In between all this, desires and needs are not to be thought of as solely natural. They are also linked to culture:

Society creates desires that become needs after a while. Take the example of the phone: before Graham Bell, the phone or any communication tool was a mere fantasy. Now it is almost a vital need. A smart phone is a vital need too, along with the tremendous effort of advertising it as the way to modernity, independance and success. Media’s role is to sell us a prefabricated dream, a prefabricated opinion with the twisted idea of us actually feeling modern and independent just by possessing the phone or any tool of an advertising propaganda. What was fundamentally a natural need (I.e communication that shaped up consciousness as Nietzsche pointed out) is now a cultural need, after being just a foolish desire of the ones who could afford it at its start. Mass communication is possible, an idea that scared Habermas!

The contemporary concept of ethics:

On a parallel ground, society, inventor of needs and desires, invents all along its ethics. Considering again the example of he phone, being ethical is to reply to a phone call or to a message, per se the phone is a prolongation of the hand. So being fast, being effective, being workoholic, being sociaholic, being connected, being exposed, marketing oneself etc… are all conform to nowadays ethics, which deleted the frontier between the public and the private; a phenomenon warned on by the Ancient Greeks. Therefore, an anarchist, a romantic, a real-book reader, an introvert, a money hater etc.  are perceived as schizophrenics, anachronistic,  dangerous.

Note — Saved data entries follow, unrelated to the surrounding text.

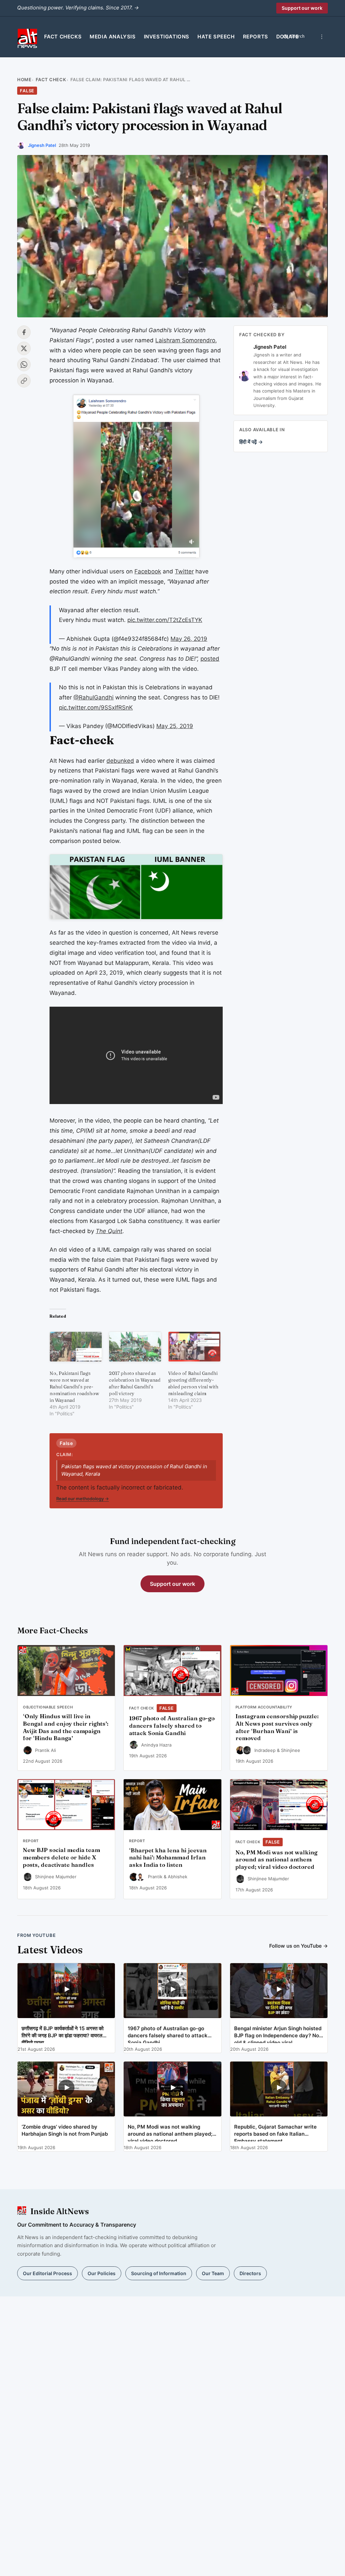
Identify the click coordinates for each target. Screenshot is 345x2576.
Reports (255, 36)
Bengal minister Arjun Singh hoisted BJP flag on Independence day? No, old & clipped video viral (277, 2034)
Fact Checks (63, 36)
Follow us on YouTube (298, 1946)
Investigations (166, 36)
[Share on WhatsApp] (24, 364)
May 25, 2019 (174, 726)
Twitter (184, 571)
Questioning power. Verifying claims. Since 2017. (78, 7)
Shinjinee (290, 1750)
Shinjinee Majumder (55, 1876)
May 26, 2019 (188, 638)
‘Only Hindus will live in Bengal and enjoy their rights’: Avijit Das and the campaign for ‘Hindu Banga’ (65, 1727)
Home (24, 79)
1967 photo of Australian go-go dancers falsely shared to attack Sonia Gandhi (172, 1725)
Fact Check (51, 79)
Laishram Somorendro (185, 340)
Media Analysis (112, 36)
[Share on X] (24, 348)
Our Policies (102, 2273)
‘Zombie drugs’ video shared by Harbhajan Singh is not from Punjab (65, 2130)
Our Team (213, 2273)
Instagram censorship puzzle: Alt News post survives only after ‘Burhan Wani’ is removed (277, 1727)
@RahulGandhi (93, 697)
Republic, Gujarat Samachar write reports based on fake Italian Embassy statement (275, 2132)
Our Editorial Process (47, 2273)
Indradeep (265, 1750)
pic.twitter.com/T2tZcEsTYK (164, 620)
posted (209, 658)
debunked (120, 760)
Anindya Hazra (156, 1745)
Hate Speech (216, 36)
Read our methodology (82, 1498)
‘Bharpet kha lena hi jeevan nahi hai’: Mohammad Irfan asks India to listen (168, 1857)
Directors (250, 2273)
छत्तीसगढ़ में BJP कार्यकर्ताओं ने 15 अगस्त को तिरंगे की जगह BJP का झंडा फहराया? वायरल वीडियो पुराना (62, 2034)
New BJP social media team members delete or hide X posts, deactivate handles (61, 1857)
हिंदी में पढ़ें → (251, 442)
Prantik (155, 1876)
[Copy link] (24, 380)
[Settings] (322, 37)
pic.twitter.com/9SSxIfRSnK (96, 707)
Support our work (302, 8)
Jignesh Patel (42, 145)
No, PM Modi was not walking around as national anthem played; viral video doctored (276, 1860)
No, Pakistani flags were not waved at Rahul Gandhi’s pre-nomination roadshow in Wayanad (74, 1386)
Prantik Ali (45, 1750)
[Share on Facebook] (24, 332)
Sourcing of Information (158, 2273)
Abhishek (177, 1876)
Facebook (147, 571)
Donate (287, 36)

Can we say that the 21st century brought Plato’s intelligible world down to the raw sensible world? Can we say to Freud that finally the Id and the Superego are in peace and our peronality’s development is an old theory? Can we say that freedom is to have it all and easily? Can we say that our imagination is at rest because we don’t fantasise anymore and we don’t need it? The intelligence of our contemporary world is in its capacity to overcome the desire/ethics dualism in general and replacing it by a monism of desire=ethics. This is totalitarism at its best!